Top of EXERCISE MATERIAL
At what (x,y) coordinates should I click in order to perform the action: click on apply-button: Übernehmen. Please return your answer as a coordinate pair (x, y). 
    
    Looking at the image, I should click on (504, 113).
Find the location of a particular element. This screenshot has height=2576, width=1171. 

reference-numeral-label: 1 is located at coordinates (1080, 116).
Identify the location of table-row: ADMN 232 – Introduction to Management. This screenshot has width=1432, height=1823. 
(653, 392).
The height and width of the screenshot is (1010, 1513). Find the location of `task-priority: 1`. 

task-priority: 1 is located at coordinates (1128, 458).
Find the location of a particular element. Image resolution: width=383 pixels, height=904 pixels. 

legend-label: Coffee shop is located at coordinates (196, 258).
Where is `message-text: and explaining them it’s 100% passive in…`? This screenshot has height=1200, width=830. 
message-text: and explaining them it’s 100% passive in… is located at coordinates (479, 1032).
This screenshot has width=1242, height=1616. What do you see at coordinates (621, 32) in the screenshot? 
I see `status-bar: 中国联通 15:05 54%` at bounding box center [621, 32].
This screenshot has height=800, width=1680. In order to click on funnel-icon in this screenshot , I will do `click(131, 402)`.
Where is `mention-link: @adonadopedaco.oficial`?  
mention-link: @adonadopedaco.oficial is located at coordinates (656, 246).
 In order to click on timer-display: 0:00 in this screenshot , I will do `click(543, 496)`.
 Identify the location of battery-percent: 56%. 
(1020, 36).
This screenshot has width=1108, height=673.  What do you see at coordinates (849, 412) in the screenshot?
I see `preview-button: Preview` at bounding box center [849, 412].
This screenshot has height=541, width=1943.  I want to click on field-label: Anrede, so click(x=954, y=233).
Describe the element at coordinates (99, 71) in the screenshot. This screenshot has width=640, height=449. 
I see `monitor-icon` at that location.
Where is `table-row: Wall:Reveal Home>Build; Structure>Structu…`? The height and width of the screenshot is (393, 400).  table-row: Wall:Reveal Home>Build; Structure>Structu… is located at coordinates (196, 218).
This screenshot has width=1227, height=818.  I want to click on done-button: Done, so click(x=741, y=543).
Bottom of EXERCISE MATERIAL
== TASK OBJECTIVE ==
Copy out all of the material above word for word, with nothing added or left out.

== RESPONSE ==
At what (x,y) coordinates should I click in order to perform the action: click on apply-button: Übernehmen. Please return your answer as a coordinate pair (x, y). 
    
    Looking at the image, I should click on (504, 113).
Find the location of a particular element. This screenshot has height=2576, width=1171. 

reference-numeral-label: 1 is located at coordinates (1080, 116).
Identify the location of table-row: ADMN 232 – Introduction to Management. This screenshot has width=1432, height=1823. 
(653, 392).
The height and width of the screenshot is (1010, 1513). Find the location of `task-priority: 1`. 

task-priority: 1 is located at coordinates (1128, 458).
Find the location of a particular element. Image resolution: width=383 pixels, height=904 pixels. 

legend-label: Coffee shop is located at coordinates (196, 258).
Where is `message-text: and explaining them it’s 100% passive in…`? This screenshot has height=1200, width=830. 
message-text: and explaining them it’s 100% passive in… is located at coordinates (479, 1032).
This screenshot has width=1242, height=1616. What do you see at coordinates (621, 32) in the screenshot? 
I see `status-bar: 中国联通 15:05 54%` at bounding box center [621, 32].
This screenshot has height=800, width=1680. In order to click on funnel-icon in this screenshot , I will do `click(131, 402)`.
Where is `mention-link: @adonadopedaco.oficial`?  
mention-link: @adonadopedaco.oficial is located at coordinates (656, 246).
 In order to click on timer-display: 0:00 in this screenshot , I will do `click(543, 496)`.
 Identify the location of battery-percent: 56%. 
(1020, 36).
This screenshot has width=1108, height=673.  What do you see at coordinates (849, 412) in the screenshot?
I see `preview-button: Preview` at bounding box center [849, 412].
This screenshot has height=541, width=1943.  I want to click on field-label: Anrede, so click(x=954, y=233).
Describe the element at coordinates (99, 71) in the screenshot. This screenshot has width=640, height=449. 
I see `monitor-icon` at that location.
Where is `table-row: Wall:Reveal Home>Build; Structure>Structu…`? The height and width of the screenshot is (393, 400).  table-row: Wall:Reveal Home>Build; Structure>Structu… is located at coordinates (196, 218).
This screenshot has width=1227, height=818.  I want to click on done-button: Done, so click(x=741, y=543).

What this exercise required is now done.